Word and element pointing entries:
****************************************

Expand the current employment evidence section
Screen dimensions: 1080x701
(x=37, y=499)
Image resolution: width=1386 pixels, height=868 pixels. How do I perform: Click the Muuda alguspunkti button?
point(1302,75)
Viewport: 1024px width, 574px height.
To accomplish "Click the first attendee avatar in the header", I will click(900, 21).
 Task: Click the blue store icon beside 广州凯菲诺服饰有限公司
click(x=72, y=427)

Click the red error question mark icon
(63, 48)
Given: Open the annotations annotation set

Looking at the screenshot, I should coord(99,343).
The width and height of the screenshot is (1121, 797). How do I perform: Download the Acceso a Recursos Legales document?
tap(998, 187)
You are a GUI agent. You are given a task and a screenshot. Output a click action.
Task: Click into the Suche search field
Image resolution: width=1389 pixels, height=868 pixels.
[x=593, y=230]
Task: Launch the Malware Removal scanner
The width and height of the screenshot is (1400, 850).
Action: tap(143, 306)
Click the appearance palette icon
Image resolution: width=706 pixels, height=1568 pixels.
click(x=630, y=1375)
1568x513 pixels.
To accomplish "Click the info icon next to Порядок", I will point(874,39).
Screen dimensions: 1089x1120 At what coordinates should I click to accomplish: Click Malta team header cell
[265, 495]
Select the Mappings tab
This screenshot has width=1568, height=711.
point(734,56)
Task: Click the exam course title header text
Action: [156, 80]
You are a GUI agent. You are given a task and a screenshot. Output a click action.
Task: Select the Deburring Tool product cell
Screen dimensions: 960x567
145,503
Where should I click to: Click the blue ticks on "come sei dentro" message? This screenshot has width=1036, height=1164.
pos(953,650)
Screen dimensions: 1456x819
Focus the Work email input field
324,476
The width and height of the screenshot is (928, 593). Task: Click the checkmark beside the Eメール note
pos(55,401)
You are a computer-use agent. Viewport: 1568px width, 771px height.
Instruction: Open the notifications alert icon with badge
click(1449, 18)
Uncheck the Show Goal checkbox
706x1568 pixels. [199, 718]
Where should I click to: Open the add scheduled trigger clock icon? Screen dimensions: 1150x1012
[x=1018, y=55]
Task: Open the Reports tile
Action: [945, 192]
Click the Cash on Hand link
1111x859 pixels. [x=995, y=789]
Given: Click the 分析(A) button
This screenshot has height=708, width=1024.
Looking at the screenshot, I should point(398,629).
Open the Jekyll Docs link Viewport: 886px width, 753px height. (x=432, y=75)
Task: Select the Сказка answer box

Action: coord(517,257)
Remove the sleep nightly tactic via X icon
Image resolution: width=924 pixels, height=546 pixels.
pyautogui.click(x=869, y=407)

****************************************

• _Work instructions_
Rewrite the entries above, substituting "Display size" for every occurrence of "Screen dimensions" and leaving all other text unchanged.

• _Correct response_
Expand the current employment evidence section
Display size: 1080x701
(x=37, y=499)
Image resolution: width=1386 pixels, height=868 pixels. How do I perform: Click the Muuda alguspunkti button?
point(1302,75)
Viewport: 1024px width, 574px height.
To accomplish "Click the first attendee avatar in the header", I will click(900, 21).
 Task: Click the blue store icon beside 广州凯菲诺服饰有限公司
click(x=72, y=427)

Click the red error question mark icon
(63, 48)
Given: Open the annotations annotation set

Looking at the screenshot, I should coord(99,343).
The width and height of the screenshot is (1121, 797). How do I perform: Download the Acceso a Recursos Legales document?
tap(998, 187)
You are a GUI agent. You are given a task and a screenshot. Output a click action.
Task: Click into the Suche search field
Image resolution: width=1389 pixels, height=868 pixels.
[x=593, y=230]
Task: Launch the Malware Removal scanner
The width and height of the screenshot is (1400, 850).
Action: tap(143, 306)
Click the appearance palette icon
Image resolution: width=706 pixels, height=1568 pixels.
click(x=630, y=1375)
1568x513 pixels.
To accomplish "Click the info icon next to Порядок", I will point(874,39).
Display size: 1089x1120 At what coordinates should I click to accomplish: Click Malta team header cell
[265, 495]
Select the Mappings tab
This screenshot has width=1568, height=711.
point(734,56)
Task: Click the exam course title header text
Action: [156, 80]
You are a GUI agent. You are given a task and a screenshot. Output a click action.
Task: Select the Deburring Tool product cell
Display size: 960x567
145,503
Where should I click to: Click the blue ticks on "come sei dentro" message? This screenshot has width=1036, height=1164.
pos(953,650)
Display size: 1456x819
Focus the Work email input field
324,476
The width and height of the screenshot is (928, 593). Task: Click the checkmark beside the Eメール note
pos(55,401)
You are a computer-use agent. Viewport: 1568px width, 771px height.
Instruction: Open the notifications alert icon with badge
click(1449, 18)
Uncheck the Show Goal checkbox
706x1568 pixels. [199, 718]
Where should I click to: Open the add scheduled trigger clock icon? Display size: 1150x1012
[x=1018, y=55]
Task: Open the Reports tile
Action: [945, 192]
Click the Cash on Hand link
1111x859 pixels. [x=995, y=789]
Given: Click the 分析(A) button
This screenshot has height=708, width=1024.
Looking at the screenshot, I should point(398,629).
Open the Jekyll Docs link Viewport: 886px width, 753px height. (x=432, y=75)
Task: Select the Сказка answer box

Action: coord(517,257)
Remove the sleep nightly tactic via X icon
Image resolution: width=924 pixels, height=546 pixels.
pyautogui.click(x=869, y=407)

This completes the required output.